The upgrades will let Alyeska simultaneously stream live training sessions to the multimedia rooms, so employees won't spend so much time in cars and on airplanes. Ultimately, Alyeska is looking to bring IP/TV to the desktop.

Alyeska's available bandwidth of eight DS-3s is far greater than the three DS-3s currently used, "but new capabilities will absorb that bandwidth," says Erv Barnes, CIO of Alyeska. "People can never get enough of any infrastructure that will let them communicate."

If you're thinking about rolling out a new broadband service, here's an analysis of the various options.

What's happening now

Nearly all Fortune 1000 companies have deployed group or conference room videoconferencing over ISDN and some now are rolling out videoconferencing over IP. Many also use streaming for executive speeches, training videos, watching videoconferences without participating and reviewing videoconferences after they end.

Several are embracing Web conferencing for online meetings. The service lets multiple users view and annotate documents and whiteboards simultaneously while sharing applications. "Web conferencing was a bigger business than videoconferencing at the service provider level last year," says Andrew Davis, an analyst at Wainhouse Research.

The primary options for deploying broadband applications over IP are building a converged  network or using a service provider to deliver videoconferencing over a dedicated IP network. ABN Amro, a multinational banking firm, uses Wire One's IP network rather than its own data network for video traffic.

"To move video traffic onto the [converged] IP environment, we'd have to have a compelling reason. We would need to have guaranteed quality of service," says Ed Horan, telecommunications manager for ABN Amro. "I would be putting my traffic, which I have to have 100% reliability, onto a network that I don't have the guarantees for."

On the other hand, Bristol Myers Squibb (BMS) is using a converged IP network as its primary transport for video. Internally, BMS has "overengineered" its network to create excess capacity. This lets the network team provision 3.5M bit/sec for videoconferencing, while most room videoconferencing systems only run at 384K bit/sec.

However, many BMS employees telecommute, and this has created some quality problems because home firewalls strain network resources and reduce the quality of videoconferences. Also, DSL services are mostly asymmetric, meaning the upstream bandwidth is far lower than the downstream. This is fine for data, but it causes problems for real-time video, says Mark Lamon, director of informatics at BMS.

Dow Chemical uses streaming, videoconferencing and Web conferencing extensively over a converged mostly IP network. Employees throughout the world can communicate and collaborate via nearly 400 interactive conference rooms called iRooms, and Dow constantly is expanding the number of rooms and capabilities.

• To do:
a – Summarize the article on corporate videoconferencing and broadband in two sentences.
b – Carry the article on corporate videoconferencing and broadband forward from its last sentence, about Dow Chemical's iRooms.

• Information shown:
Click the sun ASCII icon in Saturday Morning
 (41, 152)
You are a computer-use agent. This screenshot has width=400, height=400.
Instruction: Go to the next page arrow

• Exercise answers:
a – Companies such as Alyeska, ABN Amro, Bristol Myers Squibb and Dow Chemical use videoconferencing, streaming and Web conferencing to communicate, and Alyeska is upgrading so it can stream live training and cut employee travel. Firms either build a converged network or use a provider's dedicated IP network: ABN Amro relies on Wire One's network because it lacks quality-of-service guarantees on its own, while BMS runs video over its own overengineered converged network despite quality problems for telecommuters.

b –
While IP videoconferencing in conference rooms is beginning to take hold in corporations, few large companies are deploying personal systems. And despite strides some companies are making in deploying converged IP networks, videoconferencing generally is still part of the telecom world.

"Deployment of IP networks for IP videoconferencing has stalled because videoconferencing systems in the field today are used, by and large, a low number of hours per month," Davis says. "If you have a system you are not using much, it's hard to justify an IP network. ISDN is cheap to have, but it's more expensive to use."

What's on the radar screen

With all the video of product rollouts and executive speeches sitting on dusty shelves, many companies are looking to repurpose video, audio and image assets. Digital asset management products therefore are gaining traction. Many of these products let users search key words that return results corresponding to high-resolution digitized multimedia assets.

By year-end, Dow will offer the last 18 months of videos in a searchable format on its intranet. "We are changing the way we archive and access video to improve global access to video resources and create cost savings," says Christopher Duncan, Dow's global leader of e-communication technology. "One benefit we hope to achieve is if a communication person in Horgen, Switzerland, needs an external video of a plant . . . rather than hiring a crew, they will be able to just search out the type of plant they are looking for." For now, Dow will maintain a physical library and the digital video can be viewed in low-resolution on the intranet.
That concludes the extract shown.